Sunday, February 7, 2010

How "Love Song For a Mountain" harmony & line relates to the physical mountain

So there was the mountain, bare on top, above the tree line, reddish running to mauve, a bit indistinct through the distance haze of a Montana summer. Very simple lines, abrupt in the landscape, standing alone, yet still seeming almost to fade into the surrounding air by virtue of the pastel hues and the light haze.
I wrote the melody and harmony of "Love Song for a Mountain" all at one time. The words came much later (months!). The harmony is more reflective of the colors and diffuse light of the mountain. The melody is sparse, simple and yearning, in my mind a rendition of the stark but subdued presence and line of the mountain, and the gradations/lines caused by tree line, sky, etc.
Written in 3/4, the rhythm is pale and spacious, and once again, sparse.
As I write this, I hope that you enjoy synesthesia as much as I do! Have a listen and please feel free to expand the conversation.

Friday, February 5, 2010

How "Love Song For a Mountain" came into being

I spend a lot of time in Montana, often enough at the lovely Montana Artists refuge, a jazz composer's perfect refuge. So I had been hanging out with a painter there, and we were rather enthralled with each others' creative process and output. He took me all over the countryside and we would hike or search the ground for crystals or stare at landscapes for a couple of hours or so. We drove past this big bare-topped mountain somewhere south of Butte. Glorious and sparse and dreamy, it was. he asked if I could write a song about that mountain for him. Yes! No, it wasn't a torrid love affair. Anyway not the usual sort. We traded a song for a painting. "Love Song for a Mountain", that's the tune.

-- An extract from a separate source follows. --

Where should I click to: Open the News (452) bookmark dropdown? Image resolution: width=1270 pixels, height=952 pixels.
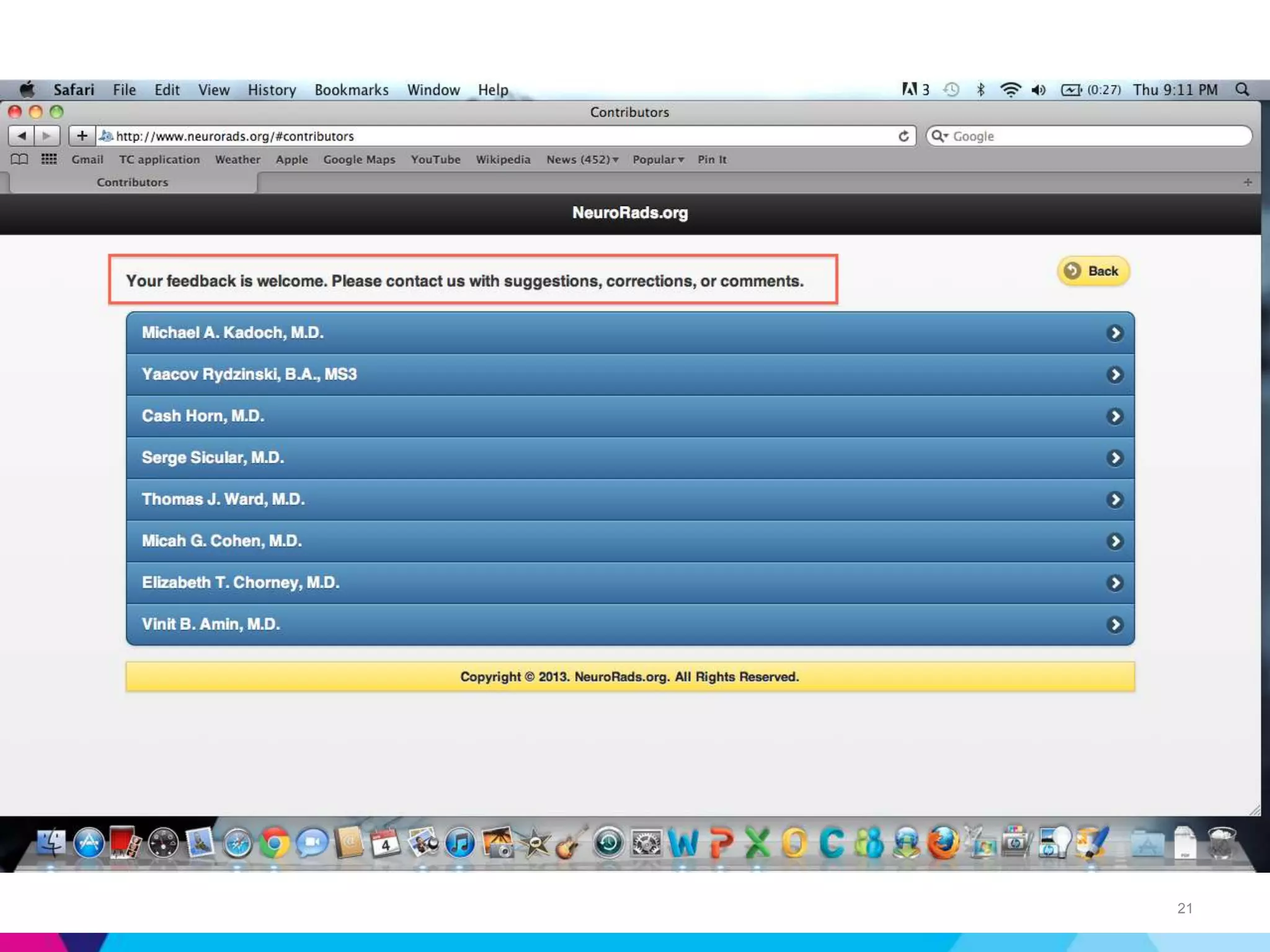point(582,159)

Thursday, February 4, 2010

It begins. The trip inside the verbal portion of a jazz composer's mind. Judging from the various ways people have asked me "Where does that song come from?", it's a topic of interest. I better not give away all my answers now. More than one piece has come from freeform interpretation of lines and forms in nature. Compositions such as? "Love Song for a Mountain", "A Rock's Line", and "Sage and Lupine" . Where does your song come from?